▶ _Parts of the exercise_
- 1) Decide whether each statement agrees with the passage on Emperor Wuzong of Tang: (a) Li Chan was born at the Eastern Palace; (b) Li Chan was made the Prince of Ying in 820; (c) Emperor Jingzong was Emperor Muzong's second son. For each, give yes or no and quote the deciding words.
- 2) In one to three sentences, explain what the passage on Emperor Wuzong of Tang says he is known for, both mainly and in addition.

Emperor of the Tang dynasty
- Reign: February 20, 840 – April 22, 846
- Predecessor: Emperor Wenzong
- Successor: Emperor Xuanzong
- Born: July 2, 814
- Died: April 22, 846 (aged 31)
- Burial: Duan Mausoleum (端陵)

Era name and dates
- Huìchāng (會昌): January 27, 841 – January 21, 847

Posthumous name
- Emperor Zhidao Zhaosu Xiao 至道昭肅孝皇帝

Temple name
- Wuzong 武宗
- House: Li
- Dynasty: Tang
- Father: Emperor Muzong
- Mother: Empress Xuanyi
- Religion: Taoism

= Emperor Wuzong of Tang =

Emperor of China from 840 to 846

Emperor Wuzong of Tang (July 2, 814 – April 22, 846), né Li Chan, later changed to Li Yan just before his death, was an emperor of the Tang dynasty of China, reigning from 840 to 846. Emperor Wuzong is mainly known in modern times for the religious persecution that occurred during his reign. However, he was also known for his successful reactions against incursions by remnants of the Uyghur Khanate and the rebellion by Liu Zhen, as well as his deep trust and support for chancellor Li Deyu.

== Background ==
Li Chan was born in 814, as the ninth son of Li Heng at least, who was then Crown Prince under Li Chan's grandfather Emperor Xianzong. He was born at the Eastern Palace (i.e., the Crown Prince's palace). His mother was Consort Wei, whose rank was lost to history. After Li Heng became Emperor Muzong in 820, he made many of his brothers and sons princes in 821, and Li Chan was made the Prince of Ying. Little is known about Li Chan's activities during the reigns of Emperor Muzong or Li Chan's older brothers Emperor Jingzong (Emperor Muzong's oldest son) and Emperor Wenzong (Emperor Muzong's second son), other than that during the middle of Emperor Wenzong's Kaicheng era (836–840), Emperor Wenzong bestowed the honorary title of Kaifu Yitong Sansi (開府儀同三司) on him, as well as the title of honorary minister of civil service affairs (吏部尚書, Libu Shangshu). It was said that Li Chan was silent, intelligent, and decisive, not showing his emotions easily. It was also said that Emperor Wenzong treated him and another brother, Li Rong the Prince of An, better than other princes.

▶ _Data excerpts_

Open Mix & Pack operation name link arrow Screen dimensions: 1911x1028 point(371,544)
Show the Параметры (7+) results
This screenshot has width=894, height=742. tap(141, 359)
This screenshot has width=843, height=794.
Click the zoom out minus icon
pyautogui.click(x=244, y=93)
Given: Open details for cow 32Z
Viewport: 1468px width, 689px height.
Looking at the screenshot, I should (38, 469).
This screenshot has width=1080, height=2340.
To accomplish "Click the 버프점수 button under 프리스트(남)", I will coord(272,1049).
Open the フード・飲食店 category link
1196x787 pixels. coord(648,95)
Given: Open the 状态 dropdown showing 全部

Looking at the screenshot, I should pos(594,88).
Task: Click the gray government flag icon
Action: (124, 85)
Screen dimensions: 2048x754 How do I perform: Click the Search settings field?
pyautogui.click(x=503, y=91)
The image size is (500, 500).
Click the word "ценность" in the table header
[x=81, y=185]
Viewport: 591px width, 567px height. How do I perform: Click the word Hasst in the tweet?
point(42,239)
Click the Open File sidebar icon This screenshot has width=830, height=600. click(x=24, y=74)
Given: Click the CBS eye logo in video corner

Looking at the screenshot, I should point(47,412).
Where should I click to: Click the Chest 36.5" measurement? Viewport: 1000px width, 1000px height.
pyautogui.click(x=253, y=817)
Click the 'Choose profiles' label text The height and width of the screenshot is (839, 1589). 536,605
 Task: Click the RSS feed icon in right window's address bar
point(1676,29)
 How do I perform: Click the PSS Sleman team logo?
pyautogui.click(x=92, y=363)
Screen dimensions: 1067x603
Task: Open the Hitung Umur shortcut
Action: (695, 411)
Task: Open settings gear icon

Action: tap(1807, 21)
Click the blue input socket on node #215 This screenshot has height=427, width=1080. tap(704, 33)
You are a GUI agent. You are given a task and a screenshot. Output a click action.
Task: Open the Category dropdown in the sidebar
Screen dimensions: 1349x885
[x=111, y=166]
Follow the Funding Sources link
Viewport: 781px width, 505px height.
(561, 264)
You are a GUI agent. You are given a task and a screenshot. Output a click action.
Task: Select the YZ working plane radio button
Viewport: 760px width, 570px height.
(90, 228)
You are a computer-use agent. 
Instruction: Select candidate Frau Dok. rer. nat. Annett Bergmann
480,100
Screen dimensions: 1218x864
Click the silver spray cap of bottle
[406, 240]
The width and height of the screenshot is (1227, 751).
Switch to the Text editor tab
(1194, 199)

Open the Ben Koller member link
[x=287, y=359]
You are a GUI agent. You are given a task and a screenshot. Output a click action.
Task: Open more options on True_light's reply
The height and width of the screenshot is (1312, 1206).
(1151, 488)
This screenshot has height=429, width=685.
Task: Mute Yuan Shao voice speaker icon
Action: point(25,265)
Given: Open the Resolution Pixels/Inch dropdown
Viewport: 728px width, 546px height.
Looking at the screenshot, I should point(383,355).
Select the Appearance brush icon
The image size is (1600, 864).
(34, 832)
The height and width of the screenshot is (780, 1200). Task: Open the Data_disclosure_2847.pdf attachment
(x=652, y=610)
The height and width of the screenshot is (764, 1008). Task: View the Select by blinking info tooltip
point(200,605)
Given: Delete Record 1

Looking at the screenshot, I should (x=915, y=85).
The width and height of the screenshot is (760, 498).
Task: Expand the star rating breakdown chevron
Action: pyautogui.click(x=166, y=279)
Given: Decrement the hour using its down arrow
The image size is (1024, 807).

▶ _Problem solutions_
- 1)
(a) Yes: "He was born at the Eastern Palace (i.e., the Crown Prince's palace)."
(b) No: "he made many of his brothers and sons princes in 821, and Li Chan was made the Prince of Ying."
(c) No: "Emperor Jingzong (Emperor Muzong's oldest son)"

- 2) He is mainly known in modern times for the religious persecution that occurred during his reign. He was also known for his successful reactions against incursions by remnants of the Uyghur Khanate and against the rebellion by Liu Zhen, and for his deep trust in and support for chancellor Li Deyu.